Guide encourages software manufacturesto address memory safety vulnerabilities and implement secure by design principles.
WASHINGTON - Today, the Cybersecurity and Infrastructure Security Agency, in partnership with the National Security Agency, Federal Bureau of Investigation, and international cybersecurity authorities from Australia, Canada, New Zealand, and the United Kingdom, published a joint guide, The Case for Memory Safe Roadmaps: Why both C-Suite Executives and Technical Experts Need to Take Memory Safe Coding Seriously, as part of our collective Secure by Design campaign to address the critical issue of memory safety vulnerabilities in programming languages.
Memory safety vulnerabilities are the most prevalent type of disclosed software vulnerability; they affect how memory can be accessed, written, allocated, or deallocated in unintended ways in programming languages.
As the most prevalent vulnerability, software manufacturers are consistently releasing updates that their customers must continually patch.
Previous attempts at solving the problem have made only partial gains, and currently, two-thirds of reported vulnerabilities in memory unsafe programming languages still relate to memory issues.
The guide strongly encourages executives of software manufacturers to prioritize using memory safe programing languages, write and publish memory safe roadmaps and implement changes to eliminate this class of vulnerability and protect their customers.
Software developers and support staff should develop the roadmap, which should detail how the manufacturer will modify their software development life cycle to dramatically reduce and eventually eliminate memory unsafe code in their products.
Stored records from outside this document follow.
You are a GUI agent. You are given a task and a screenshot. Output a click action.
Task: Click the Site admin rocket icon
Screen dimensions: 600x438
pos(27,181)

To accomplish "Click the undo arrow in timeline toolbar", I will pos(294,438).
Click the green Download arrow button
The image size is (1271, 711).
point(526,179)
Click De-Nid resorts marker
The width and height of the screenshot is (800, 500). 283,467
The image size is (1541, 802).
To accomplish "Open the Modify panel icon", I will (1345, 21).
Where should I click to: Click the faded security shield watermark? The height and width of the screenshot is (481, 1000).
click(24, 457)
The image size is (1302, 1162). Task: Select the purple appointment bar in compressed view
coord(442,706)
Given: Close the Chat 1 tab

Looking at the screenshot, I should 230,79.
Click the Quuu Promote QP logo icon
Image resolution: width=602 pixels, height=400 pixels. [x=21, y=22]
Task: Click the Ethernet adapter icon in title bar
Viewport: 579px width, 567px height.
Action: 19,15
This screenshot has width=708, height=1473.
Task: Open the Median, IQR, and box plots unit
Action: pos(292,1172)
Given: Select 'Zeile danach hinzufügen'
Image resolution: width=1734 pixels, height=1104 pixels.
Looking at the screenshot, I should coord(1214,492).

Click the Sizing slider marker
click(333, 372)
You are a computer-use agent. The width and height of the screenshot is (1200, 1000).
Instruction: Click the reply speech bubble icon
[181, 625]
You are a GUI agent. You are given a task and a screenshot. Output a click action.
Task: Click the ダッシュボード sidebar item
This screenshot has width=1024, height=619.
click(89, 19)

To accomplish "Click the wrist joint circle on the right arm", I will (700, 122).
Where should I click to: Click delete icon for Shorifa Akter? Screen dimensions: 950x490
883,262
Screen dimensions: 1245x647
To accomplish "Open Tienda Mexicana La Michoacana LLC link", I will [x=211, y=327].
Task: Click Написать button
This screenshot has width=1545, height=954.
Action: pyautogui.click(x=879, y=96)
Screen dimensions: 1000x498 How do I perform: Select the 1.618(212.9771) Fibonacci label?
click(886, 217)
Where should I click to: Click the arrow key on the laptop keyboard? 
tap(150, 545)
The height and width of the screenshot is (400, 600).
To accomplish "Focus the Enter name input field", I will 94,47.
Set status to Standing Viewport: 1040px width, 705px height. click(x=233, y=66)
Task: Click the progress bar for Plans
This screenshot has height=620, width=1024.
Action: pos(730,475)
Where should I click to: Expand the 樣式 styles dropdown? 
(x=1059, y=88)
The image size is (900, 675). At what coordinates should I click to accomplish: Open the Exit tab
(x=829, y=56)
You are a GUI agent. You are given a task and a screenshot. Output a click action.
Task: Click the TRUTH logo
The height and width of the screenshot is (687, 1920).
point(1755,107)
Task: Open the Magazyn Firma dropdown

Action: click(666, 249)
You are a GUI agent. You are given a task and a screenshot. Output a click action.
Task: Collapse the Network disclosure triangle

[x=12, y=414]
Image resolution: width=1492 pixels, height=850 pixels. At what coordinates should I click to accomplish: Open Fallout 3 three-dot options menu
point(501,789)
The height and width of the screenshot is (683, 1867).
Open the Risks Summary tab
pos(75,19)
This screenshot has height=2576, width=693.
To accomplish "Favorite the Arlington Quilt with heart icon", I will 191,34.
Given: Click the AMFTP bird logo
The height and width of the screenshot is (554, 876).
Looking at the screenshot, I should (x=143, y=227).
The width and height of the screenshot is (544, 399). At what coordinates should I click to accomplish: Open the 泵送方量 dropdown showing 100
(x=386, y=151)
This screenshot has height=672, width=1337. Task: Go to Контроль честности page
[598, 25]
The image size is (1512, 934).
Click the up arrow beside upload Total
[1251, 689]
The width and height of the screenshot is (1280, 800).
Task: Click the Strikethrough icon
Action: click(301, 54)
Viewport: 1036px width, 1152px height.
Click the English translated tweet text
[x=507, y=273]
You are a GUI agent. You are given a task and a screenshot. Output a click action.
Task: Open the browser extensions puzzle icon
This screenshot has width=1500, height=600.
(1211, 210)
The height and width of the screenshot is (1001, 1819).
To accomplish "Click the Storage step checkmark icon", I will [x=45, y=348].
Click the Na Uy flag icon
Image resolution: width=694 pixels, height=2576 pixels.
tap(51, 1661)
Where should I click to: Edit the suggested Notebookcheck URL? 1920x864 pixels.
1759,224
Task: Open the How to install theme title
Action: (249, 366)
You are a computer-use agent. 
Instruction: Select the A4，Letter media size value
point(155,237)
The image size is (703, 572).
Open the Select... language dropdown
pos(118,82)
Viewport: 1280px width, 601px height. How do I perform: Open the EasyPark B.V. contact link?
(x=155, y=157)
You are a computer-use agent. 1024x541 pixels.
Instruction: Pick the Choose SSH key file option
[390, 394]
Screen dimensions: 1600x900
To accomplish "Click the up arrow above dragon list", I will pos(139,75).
This guidance also provides a clear outline of elements that a memory safe roadmap should include.
By creating a memory safe roadmap, manufacturers will signal to customers that they are embracing key Secure by Design principles of taking ownership of their security outcomes, adopting radical transparency, and taking a top-down approach.
With our partners, CISA encourages stakeholders, partners, and software manufacturers to review the guide and implement recommended action.
About CISA. As the nation's cyber defense agency and national coordinator for critical infrastructure security, the Cybersecurity and Infrastructure Security Agency leads the national effort to understand, manage, and reduce risk to the digital and physical infrastructure Americans rely on every hour of every day.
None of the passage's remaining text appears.